A simple question

Hi, I have recently bought Codea on iPad and played with it a little bit. It is really a great learning tool for programming. I hope I can design and write some simple game for my little daughter sometime in future.

Anyway, I have only very basic programming knowledge and very limited programming experiences. So I start from learning the sample project that came with Codea. Here is one question that I have with the “Multi Touch” example. It looks like the program use a table variant touches, and store the touch information at the location specified via touch.id. For example, when I touch the screen, a touch with the id 12345 (I made up the number) generated. Does this touch information store as the 12345th element of the table touches? If so, the for loop in the draw() function would executed 12345 times? And what about the first 12344 elements?

You are correct, it does store the items in a table with the index being whatever the touch ID is. However, in Lua/ Codea, when a new element is created with the index 12345, it does not make the table that large. Consider the following code:

MyTable = {}
MyTable[1] = 1
MyTable[450] = 1
MyTable["hello"]  = "hi"
print ( "The table has " .. #MyTable .. " elements.") -- #tablename gives the table size

The code would print 3. And the code in the multitouch example basically executes a foreach loop and only runs as many times as there are touches in the table.
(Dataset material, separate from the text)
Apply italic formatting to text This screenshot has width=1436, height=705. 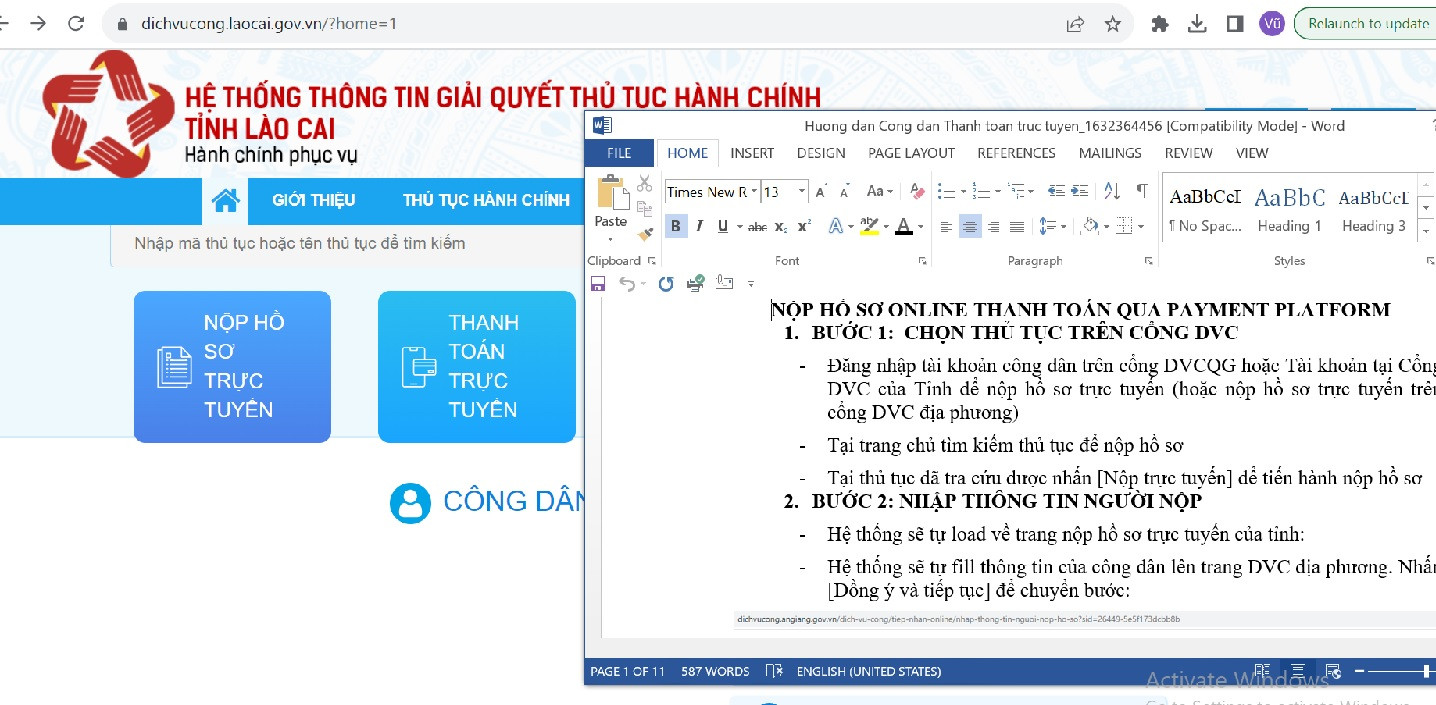point(699,226)
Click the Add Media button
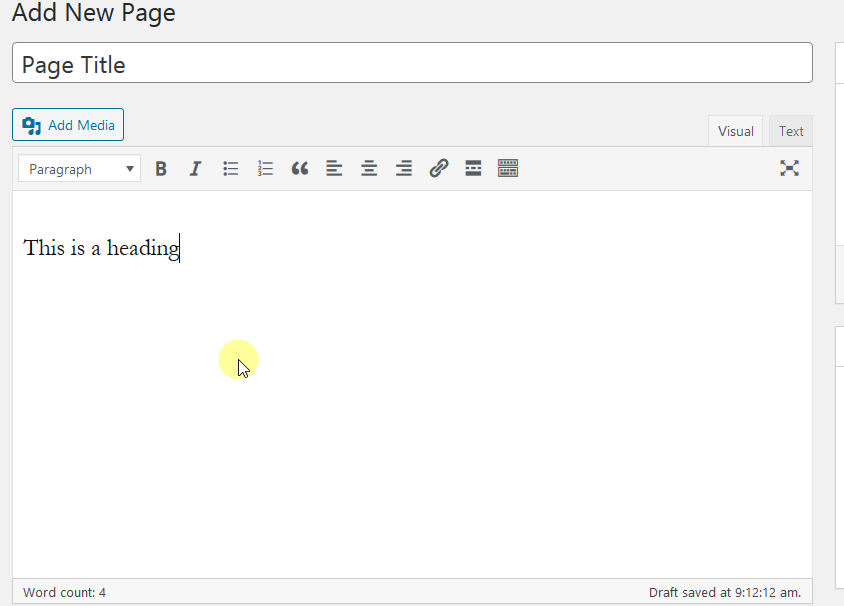 tap(68, 125)
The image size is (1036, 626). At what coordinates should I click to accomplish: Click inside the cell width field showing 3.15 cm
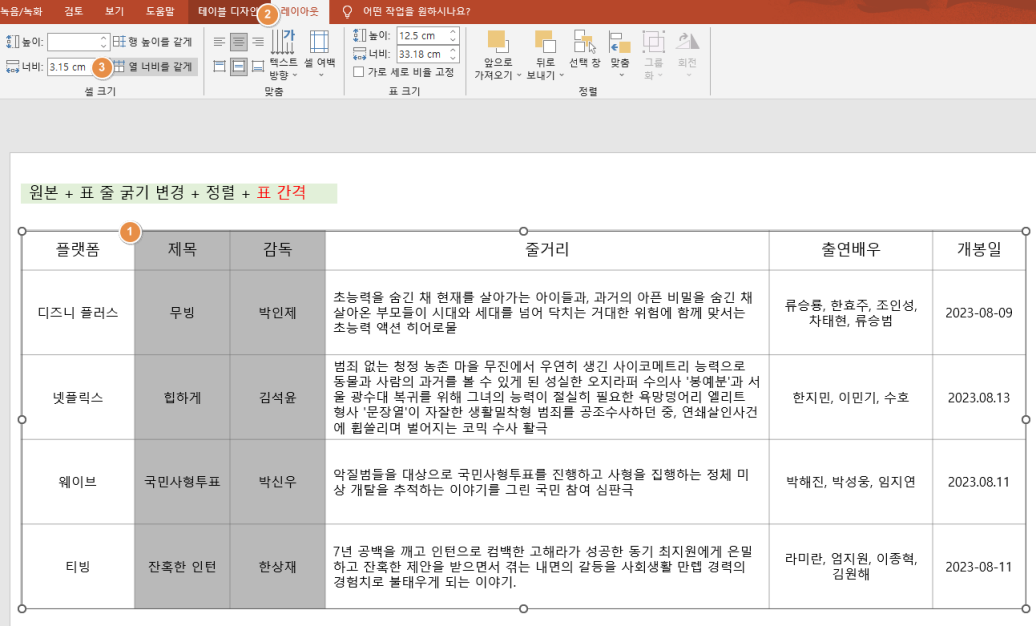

Thanks for the reply. Here is another question: in the “Handling Touches” example, when I touch the screen and move my finger, the ellipse generated from previous frame gradually fade. Why does this happen? The backingMode is set to RETAINED in the setup() function, why wouldn’t the ellipse be retained forever? I also noticed that when I just touch the screen without moving, the ellipse never fade. Could anyone please explain why this happens? Thanks!

The reason for the fade is that the fill() on line 16 is black with a low alpha value of 10 (out of 255). So it’s just adding a slight tint each frame which gradually darkens everything that has been drawn previously. As for the second question, when you keep your finger on the screen the following at line 33 will always be true:

elseif CurrentTouch.state == MOVING then

… even if you’re not actually moving your finger. I guess MOVING is just the name for the thing that comes between BEGAN and ENDED

Hmm, not quite. MOVING means: has moved.

It’s really hard to touch the screen without moving, but if you really manage it then you’ll see that the ellipse stays blue. This means that the state is still BEGAN and not MOVING. The reason the ellipse doesn’t fade is because it is drawn every loop regardless. The test only sets the colour: blue for BEGAN, red for MOVING, and yellow for ENDED. The loop always draws an ellipse at the last known touch point. So if you touch the screen and then take your finger away, you’ll see that the yellow circle doesn’t fade. Not until you touch somewhere else, whereupon it starts to fade as it is no longer being replenished.

@Vega about the # operator, it does not return the table size. It returns a integral index such that (for a table t)

t[#t] ~= nil and t[#t + 1] == nil

So in your example it returns 1. Also note, it does not return the largest index with this property nor the smallest, but just some index with this property. So basically it is only really useful for tables used as arrays without nils in them.

just some index

I believe it is the first positive integer such that that condition is true.

Lua tables have an “array” part and a “table” part. The array part has various useful bits and pieces that are optimised and it works by iterating through the indices until it reaches a nil value.

Thank you, @gunnar_z, I actually learned that recently and forgot. Sorry for the defective sample code, @Muteday. The concept is still correct, but the # operator was the incorrect way to show it.

@Andrew_Stacey look here:

http://www.lua.org/manual/5.1/manual.html#2.5.5

it can definitely be any index for which said condition is true.

@gunnar_z Yup, that settles it. I had in mind things like ipairs which iterate through until they find a nil value.

I guess I’m still a little uncomfortable with the table that Codea/Lua set-up.
If I type in the following code:
function setup()

test={}
test[2]=2
test[4]=3
test[6]=4
test[8]=5
test[10]=6

for i,j in pairs(test) do
print(i)
print(j)
end

end

What I got printed is 6 4 2 2 8 5 10 6 4 3
Why in this order? (I thought it would print 2 2 4 3 6 4 8 5 10 6)

Thanks!

@Muteday you dont have an initial value. Its looking for a 1 and the first time it sees 1 is when it gets to the 10th index. So it starts with 10 and works backwards from there.

try putting a 0th index in. It will be put at the end of the table. test[0] = 0

@Muteday
ask at the beginning “test [1] = 0”

The iterator pairs loops over all the keys in the table in an unspecified order (most likely the order that they are stored in memory). To get an ordered loop, use ipairs. However, ipairs on this table will fail as it starts at 1 and keeps going until it reaches a nil value so as test[1] is nil, it will stop straight away.